What steps are researchers taking?

Over the years, researchers have looked into treatments and vaccines for other corona viruses, and these
may prove useful against the virus that causes COVID-19. A drug that already has approval for other uses
is more likely to be safe.

The FDA have a special emergency program to investigate potential COVID-19 treatments. As of January
2021, they have reviewed more than 400 trials, and more than 591 drug development programs are
underway.

Several large international trials are also ongoing in the search for a treatment. The WHO launched the
largest of these, which is called Solidarity and involves more than 100 countries.

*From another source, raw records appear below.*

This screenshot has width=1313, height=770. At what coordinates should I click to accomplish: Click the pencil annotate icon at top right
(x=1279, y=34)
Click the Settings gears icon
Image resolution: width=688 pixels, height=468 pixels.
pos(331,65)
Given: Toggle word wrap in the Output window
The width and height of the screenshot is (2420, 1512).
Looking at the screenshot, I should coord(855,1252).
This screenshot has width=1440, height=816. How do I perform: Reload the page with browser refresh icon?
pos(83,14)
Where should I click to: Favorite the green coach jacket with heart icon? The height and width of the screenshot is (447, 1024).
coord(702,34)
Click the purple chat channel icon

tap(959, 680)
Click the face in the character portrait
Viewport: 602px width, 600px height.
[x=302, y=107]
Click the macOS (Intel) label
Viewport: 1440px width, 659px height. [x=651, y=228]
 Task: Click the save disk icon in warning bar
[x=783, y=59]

How SARS-CoV-2 infects our cells?

SARS-CoV-2 is an enveloped virus with a positive-sense, single-stranded RNA genome . This virus
enters host cells by receptor-mediated endocytosis. The spike S glycoprotein allows the attachment and
virus internalization to the host cell , by binding to the host ACE2 receptor . Cell entry also depends on
the host cellular serine protease TMPRSS2. SARS-CoV-2 then uses the host cell’s machinery to produce
more viruses. The new viruses are assembled, enveloped and released from the cells via exocytosis, to
infect other cells.

Data sources

In this work, I have collected dataset of SARS-CoV-2 inhibitors, from “https://www.ebi.ac.uk/chembl/”

and first of all classified them on the basis of IC50 value of drug.

ChEMBL is a manually curated database of bioactive molecules with drug-like properties. It brings
together chemical, bioactivity and genomic data to aid the translation of genomic information into
effective new drugs. It is maintained by the European Bioinformatics Institute (EBI), of the European
Molecular Biology Laboratory (EMBL), based at the Wellcome Trust Genome Campus, Hinxton, UK.

So, first of all I classified all the drugs on the basis of their value IC50 value.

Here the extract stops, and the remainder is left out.